Republican board of finance member Elaine Hammers questioned Centofanti’s conclusion that budget transfers had been made without school board approval.

“Did you review the finance committee meetings, which is where they would make the transfers?” she asked.

Centofanti replied he had not.

“They don’t approve the transfers, that’s the Board of Ed,” he said.

The seeming cross examination by the GOP drew a response from First Selectman Vicki Tesoro, an ex-officio member of both boards.

“I think we know why we’re here, it’s to review this report and ask the auditor questions about the report itself,” she said. “I would hope our friends on the other side of the aisle would not try to discredit our auditor for the job he did and therefore to discredit the audit. That’s not why we’re here and I would find that actually horrendous if that were the case.”

Scwartz defended her line of questioning, stating she has 15 years experience working as an auditor.

“The process typically is once audit findings are found they are vetted with the people in charge prior to being released,” she said.

That comment surprised council Chairman Dawn Cantafio, D-1.

“Are audits typically verified by those being audited?” she asked.

Centofanti said he would normally review recommendations with management.

“That’s part of an annual audit,” he said. As far as internal control issues, there’s not really a vetting process because that is what was observed.”

Martin Isaac, a finance board Democrat, was interested in learning whether there were any potential penalties for not following state statutes in budget transfers and borrowing. Centofanti answered that he had never seen the state investigate school board budget transfers or borrowing.

“Even though statutes don’t allow it, it’s somewhat a common practice,” he said.

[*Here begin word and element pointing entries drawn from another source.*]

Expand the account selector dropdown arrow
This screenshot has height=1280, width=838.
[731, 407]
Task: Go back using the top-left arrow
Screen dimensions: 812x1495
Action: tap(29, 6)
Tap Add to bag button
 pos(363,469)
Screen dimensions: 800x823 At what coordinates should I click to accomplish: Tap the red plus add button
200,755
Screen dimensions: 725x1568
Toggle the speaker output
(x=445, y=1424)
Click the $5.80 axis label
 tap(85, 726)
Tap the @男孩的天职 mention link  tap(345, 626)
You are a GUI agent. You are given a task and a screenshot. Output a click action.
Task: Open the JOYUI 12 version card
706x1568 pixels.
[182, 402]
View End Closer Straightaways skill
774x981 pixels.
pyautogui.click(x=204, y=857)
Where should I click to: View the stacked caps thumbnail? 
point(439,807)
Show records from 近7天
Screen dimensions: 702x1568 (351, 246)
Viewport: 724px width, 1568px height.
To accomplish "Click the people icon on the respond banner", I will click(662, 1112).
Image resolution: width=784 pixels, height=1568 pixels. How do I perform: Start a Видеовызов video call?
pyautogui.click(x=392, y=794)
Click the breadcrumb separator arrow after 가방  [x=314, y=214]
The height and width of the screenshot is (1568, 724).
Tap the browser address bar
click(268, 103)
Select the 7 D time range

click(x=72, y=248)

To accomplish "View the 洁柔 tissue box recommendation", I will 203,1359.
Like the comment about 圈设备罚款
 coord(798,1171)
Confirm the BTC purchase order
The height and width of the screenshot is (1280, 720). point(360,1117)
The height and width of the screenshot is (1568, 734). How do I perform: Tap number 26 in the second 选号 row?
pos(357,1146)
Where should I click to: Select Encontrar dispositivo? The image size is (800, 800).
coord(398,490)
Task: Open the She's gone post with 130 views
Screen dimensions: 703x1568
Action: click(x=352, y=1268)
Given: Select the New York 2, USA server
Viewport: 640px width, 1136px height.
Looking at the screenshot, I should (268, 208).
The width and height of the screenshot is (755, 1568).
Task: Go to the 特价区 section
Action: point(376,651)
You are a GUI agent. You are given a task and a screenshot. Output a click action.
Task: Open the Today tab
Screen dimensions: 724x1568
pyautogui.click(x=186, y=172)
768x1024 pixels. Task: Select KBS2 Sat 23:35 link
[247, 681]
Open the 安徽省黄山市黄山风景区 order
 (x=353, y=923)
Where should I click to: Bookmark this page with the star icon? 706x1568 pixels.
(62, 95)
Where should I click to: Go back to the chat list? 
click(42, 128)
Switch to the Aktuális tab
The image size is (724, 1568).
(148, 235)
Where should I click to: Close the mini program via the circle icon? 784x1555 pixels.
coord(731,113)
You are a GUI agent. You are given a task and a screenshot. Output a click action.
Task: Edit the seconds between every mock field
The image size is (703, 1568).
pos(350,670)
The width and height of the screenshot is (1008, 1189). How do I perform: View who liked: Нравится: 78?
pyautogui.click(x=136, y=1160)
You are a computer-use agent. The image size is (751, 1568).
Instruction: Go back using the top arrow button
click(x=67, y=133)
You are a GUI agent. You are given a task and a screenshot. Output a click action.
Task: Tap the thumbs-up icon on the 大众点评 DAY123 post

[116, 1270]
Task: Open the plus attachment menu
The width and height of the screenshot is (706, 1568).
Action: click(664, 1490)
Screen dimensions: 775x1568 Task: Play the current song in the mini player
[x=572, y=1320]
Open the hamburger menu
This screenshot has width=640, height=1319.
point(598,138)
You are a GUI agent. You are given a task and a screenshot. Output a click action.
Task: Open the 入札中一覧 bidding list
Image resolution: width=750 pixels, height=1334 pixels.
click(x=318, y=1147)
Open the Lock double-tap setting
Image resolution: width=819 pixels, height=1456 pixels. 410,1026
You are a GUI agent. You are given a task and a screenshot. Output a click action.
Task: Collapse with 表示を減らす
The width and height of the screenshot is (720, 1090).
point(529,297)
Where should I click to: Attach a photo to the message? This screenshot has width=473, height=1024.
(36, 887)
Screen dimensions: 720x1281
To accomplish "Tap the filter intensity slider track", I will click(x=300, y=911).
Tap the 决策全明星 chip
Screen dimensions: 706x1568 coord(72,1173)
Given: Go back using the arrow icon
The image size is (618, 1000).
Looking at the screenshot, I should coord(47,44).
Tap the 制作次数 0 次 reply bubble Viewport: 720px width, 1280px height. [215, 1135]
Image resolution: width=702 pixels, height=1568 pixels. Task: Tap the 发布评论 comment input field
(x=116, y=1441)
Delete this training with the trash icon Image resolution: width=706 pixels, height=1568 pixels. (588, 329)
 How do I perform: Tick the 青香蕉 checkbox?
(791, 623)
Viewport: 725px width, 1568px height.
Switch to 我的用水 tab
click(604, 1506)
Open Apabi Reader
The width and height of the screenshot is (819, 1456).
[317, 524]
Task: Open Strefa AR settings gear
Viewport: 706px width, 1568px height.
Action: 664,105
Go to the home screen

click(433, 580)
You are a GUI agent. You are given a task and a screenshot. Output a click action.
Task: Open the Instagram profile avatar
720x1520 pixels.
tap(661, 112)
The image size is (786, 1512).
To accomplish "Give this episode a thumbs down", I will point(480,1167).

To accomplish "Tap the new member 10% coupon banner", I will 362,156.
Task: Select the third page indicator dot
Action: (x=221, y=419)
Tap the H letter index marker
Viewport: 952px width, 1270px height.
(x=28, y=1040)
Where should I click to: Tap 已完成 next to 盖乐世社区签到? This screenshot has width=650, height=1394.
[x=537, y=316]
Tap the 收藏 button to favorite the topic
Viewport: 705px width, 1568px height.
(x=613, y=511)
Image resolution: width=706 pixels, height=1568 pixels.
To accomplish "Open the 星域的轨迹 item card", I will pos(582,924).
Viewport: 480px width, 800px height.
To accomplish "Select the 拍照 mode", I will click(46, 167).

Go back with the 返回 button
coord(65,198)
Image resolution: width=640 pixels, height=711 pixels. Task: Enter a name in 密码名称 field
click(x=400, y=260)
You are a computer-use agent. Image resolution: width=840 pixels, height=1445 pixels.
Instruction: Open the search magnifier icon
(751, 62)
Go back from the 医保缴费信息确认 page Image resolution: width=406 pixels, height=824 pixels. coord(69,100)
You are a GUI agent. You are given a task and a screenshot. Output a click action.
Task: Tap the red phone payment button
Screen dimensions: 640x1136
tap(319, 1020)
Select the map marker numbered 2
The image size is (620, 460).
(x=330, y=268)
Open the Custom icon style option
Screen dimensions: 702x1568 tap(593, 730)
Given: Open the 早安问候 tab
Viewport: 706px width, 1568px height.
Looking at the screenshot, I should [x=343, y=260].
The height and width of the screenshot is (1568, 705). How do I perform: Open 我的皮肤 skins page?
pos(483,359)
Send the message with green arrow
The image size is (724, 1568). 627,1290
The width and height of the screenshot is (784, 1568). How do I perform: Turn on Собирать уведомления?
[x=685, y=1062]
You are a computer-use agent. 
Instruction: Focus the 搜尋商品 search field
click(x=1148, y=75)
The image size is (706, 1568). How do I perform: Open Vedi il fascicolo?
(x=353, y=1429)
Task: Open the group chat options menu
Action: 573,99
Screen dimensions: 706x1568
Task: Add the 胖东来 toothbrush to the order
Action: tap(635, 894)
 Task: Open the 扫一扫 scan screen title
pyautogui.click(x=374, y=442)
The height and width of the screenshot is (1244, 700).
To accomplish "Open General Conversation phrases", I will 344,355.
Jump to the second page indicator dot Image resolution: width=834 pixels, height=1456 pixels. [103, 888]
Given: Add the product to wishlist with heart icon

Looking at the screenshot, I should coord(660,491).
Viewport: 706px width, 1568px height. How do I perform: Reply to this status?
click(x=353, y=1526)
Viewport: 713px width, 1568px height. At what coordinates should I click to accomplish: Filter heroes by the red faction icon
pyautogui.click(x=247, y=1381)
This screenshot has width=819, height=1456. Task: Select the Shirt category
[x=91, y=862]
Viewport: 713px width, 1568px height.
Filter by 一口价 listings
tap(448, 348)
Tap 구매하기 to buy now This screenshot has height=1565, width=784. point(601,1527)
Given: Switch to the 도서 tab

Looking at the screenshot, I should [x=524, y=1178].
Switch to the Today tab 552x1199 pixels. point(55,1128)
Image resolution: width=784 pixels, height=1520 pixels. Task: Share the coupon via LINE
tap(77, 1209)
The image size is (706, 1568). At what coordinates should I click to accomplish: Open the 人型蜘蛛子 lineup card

Centofanti also answered questions on the 39 paraprofessionals who had apparently been hired outside the normal budget process. He told Education Committee Chairman Thomas Whitmoyer, U-2, that finding the exact source of the money that had funded the paras was difficult because the schools were not properly documenting budget transfers.

“If this one (account) is over, there were others that were under, but there was no mapping,” he said. “They overspent the lines and then at the end would have applied excess cost money (from the general fund).

But in conducting his review, Centofanti said he found the current administration and school board to be proactive in taking action to correct some of the problems.

“A lot of these recommendations have been implemented, partially just because you have different people in there now,” he said.